Palazzo dei congressi della lega araba

Concorso internazionale, Tunisi, 1983

Il bando di concorso richiedeva un edificio per sala congressi e uffici (da costruirsi sul colmo di una collina che domina la città di Tunisi) che presentasse un alto grado di sicurezza contro possibili attentati.

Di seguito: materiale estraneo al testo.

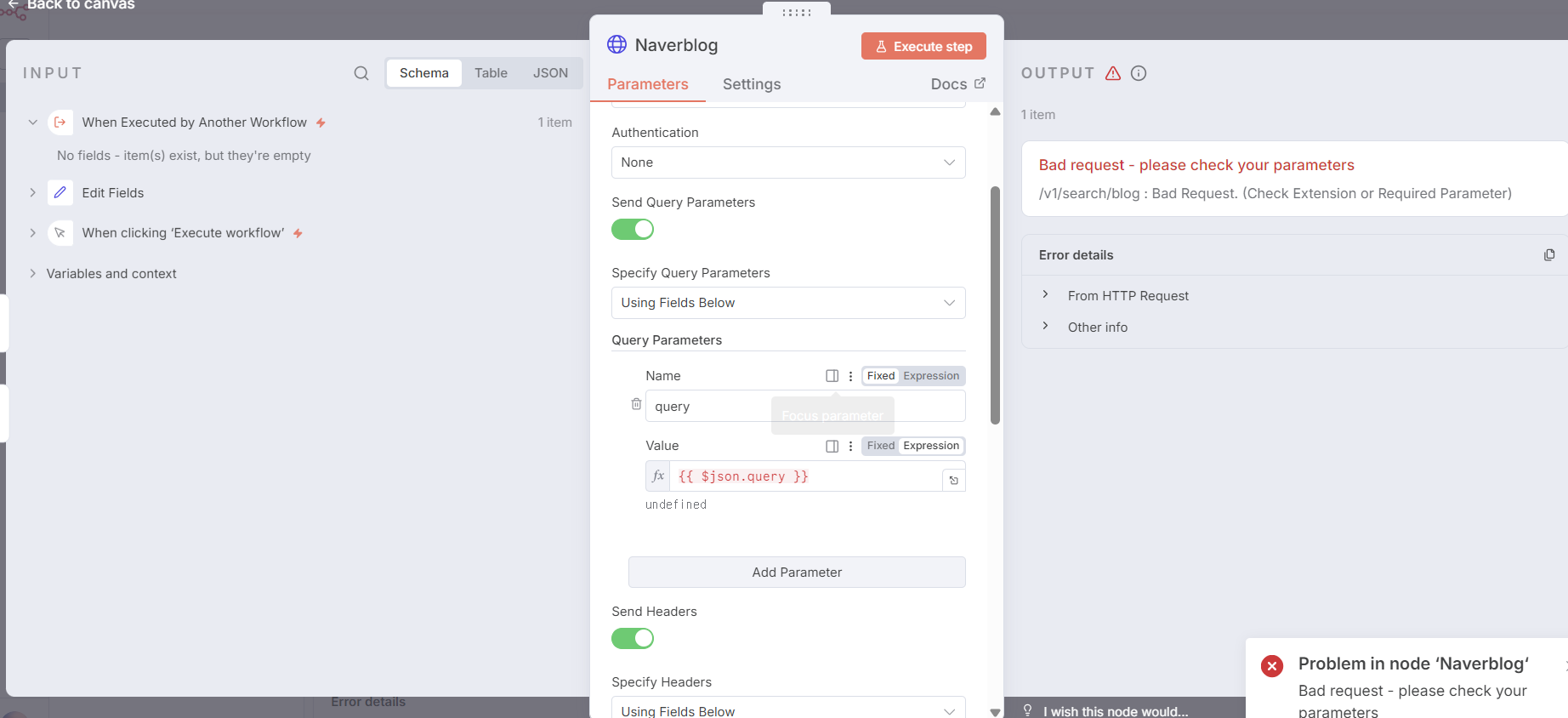The height and width of the screenshot is (718, 1568).
Task: Click the output warning triangle icon
Action: tap(1113, 73)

I progettisti propongono un edificio fortemente connotato, simbolo di unità. La dualità delle funzioni (sala congressi e uffici amministrativi) orienterebbero verso un edificio bipolare. L’idea di progetto consiste invece nell’includere una all’interno dell’altra le diverse funzioni, come scatole cinesi. Al centro è collocata la sala della preghiera; sopra ad essa esplode la sala congressi, con i relativi servizi, quasi a estendere la funzione politica originaria del luogo di culto (la religione come elemento di coesione dei popoli arabi). Attorno alla sala conferenze, separato da una vasca d’acqua, vi è l’anello ottagonale dell’edificio amministrativo. L’edificio è quintato da un porticato a tutta altezza, a protezione verso l’esterno, filtro alla luce solare, percorso ‘belvedere’ che cinge l’edificio affacciandosi verso la città.

All’interno il porticato imita un chiostro, che circonda la sala congressi. La forma che ne risulta coniuga Castel del Monte (Benevento), forma di origine islamica, con Stonehenge rivisitato, simbolo di unità.

A sdrammatizzare l’impianto intervengono le superfici traforate a merletto che quintano i porticati, l’uso di superfici specchianti, che rivestendo l’edificio interno ne negano il volume, la cupola che spunta come una luna al centro del complesso.